_What the exercise asks_. Exactly as they stand, set down all of the records again.

--------------------------------

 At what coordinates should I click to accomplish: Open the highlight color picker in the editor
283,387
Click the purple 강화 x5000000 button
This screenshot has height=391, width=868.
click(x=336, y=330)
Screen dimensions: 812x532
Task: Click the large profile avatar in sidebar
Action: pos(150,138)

--------------------------------

_Answer below_.
 At what coordinates should I click to accomplish: Open the highlight color picker in the editor
283,387
Click the purple 강화 x5000000 button
This screenshot has height=391, width=868.
click(x=336, y=330)
Screen dimensions: 812x532
Task: Click the large profile avatar in sidebar
Action: pos(150,138)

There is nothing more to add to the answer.